Мертвой тишиной встречали Озерные. По задворкам бродил заморенный скот.
Что это значит? Неужто некому хоть коров загнать по хлевам?
Пуст посад. Кресты. Смолой, дегтем нарисованы кресты на воротах, на дверях.
Ударил колокол в часовне. С кладбищенских деревьев тучей снялось воронье.
Въезжал в село обоз. На подводах гробы или без гробов, в холщовых саванах покойники: кто головой вперед, кто ногами, навалены как попало.
Осенью восемнадцатого года на северные деревни через границы и фронты обрушилась эпидемия гриппа-испанки. В земских больницах и фельдшерских пунктах, кое-где рассеянных по волостям, не хватало ни врачей, ни медикаментов. Люди вымирали семьями, целыми деревнями, болезнь не щадила ни взрослых, ни детей.
Посад напусто-пуст. Кресты и кресты. Выведенные смолой кресты, подобные тем, какими в глухую старину суеверие открещивалось от чумной пагубы, моровой язвы.
– Кар-карр! – каркало воронье над крышами. Жутко делалось от шелеста лоснящихся черных крыльев и карканья, от заунывных, медленных ударов колокола.
Пластались рваные тучи, сырой снежок пахнул светло и лучисто, медный колокол часовни бил с оттяжкой, натужно, и летало, кричало воронье. На ветру хлопали, скрипя ржавыми петлями, двери пустых изб, будто ходил кто-то по посаду, искал и не мог найти то, что искал в светлом сиянии снега, в безлюдье улиц…
Наметила я себе дом позажиточней: в самом деле, не по халупам же хлеб менять на барахлишко из моей котомки? Переступила порог избы – и отшатнулась. Печь топится, а чад из устья клубами плывет в избу.
На полатях кашляла старуха.
– Кого бог принес? – едва я разобрала шепоток, прерываемый кашлем.
– Меняю, баушка, на хлеб. Ниток-иголок не надо ли?
Старуха слезла с полатей. На руках и ногах, словно браслеты, кольцами веревка из конского волоса. Голова обмотана смоляной паклей. Лицо черно от дегтя.
– Бают, облегченье от хвори, коли избу-то дымом прокоптить.
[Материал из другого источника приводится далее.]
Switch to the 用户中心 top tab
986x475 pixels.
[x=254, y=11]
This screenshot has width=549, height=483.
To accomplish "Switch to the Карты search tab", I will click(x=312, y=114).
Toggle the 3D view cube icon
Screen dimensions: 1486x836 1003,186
Смола, деготь, конский волос того полезней. Вымерли наши-то, вымерли в одночасье! Крестом и молитвой да куделькой со смолой спасаюсь. Вдвоем с Никитушкой осталися. А ниток как не надо? Иглы-то не ржавые?
– Хорошие, баушка. Нитки заводские, десятый номер.
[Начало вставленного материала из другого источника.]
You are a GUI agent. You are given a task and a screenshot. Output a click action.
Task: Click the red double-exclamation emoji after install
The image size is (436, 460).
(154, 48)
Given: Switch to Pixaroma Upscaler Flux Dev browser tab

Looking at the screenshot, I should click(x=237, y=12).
Я присела на корточки: у пола немножко полегче дышится. Развязала котомку.
– Баушка, деревня ваша какая?
– Погост. Озерными прозывается.
– Правда? – обрадовалась я. Вышло довольно естественно. – Здесь моя тетя живет.
Старуха взяла иголки на ладонь. Измазанная дегтем, в волосяных путах, она была точь-в-точь как лешачиха.
– Тетя? Кто такая будет-то?
Заслонялась бабка плечом. Жадна старуха и на руку нечиста: спроворила-таки пару иголок воткнуть в кофту, чая, что я не замечу.
– Ч-чо? Чо, девонька, баешь?
– Говорю: Тамара Митрофановна, фельдшерица.
– Лекарша?!
Иголки посыпались на пол.
– Никита, – завопила старуха ни с того ни с сего. – Никита!
Растворилась горница. Несмотря на густой желтый дым, застивший свет, увидела, что в горнице люди. При оружии. На столе бутыль, поди, с самогоном.
– Лекарша заразу напускала, смутьянка большевицка, – надрывалась старуха. – Заарестовали, так на ее место племянница заявилася. Никита… хватай ее, сатану!
Я подняла котомку.
– Стой! – окрик в спину из горницы. – Куда?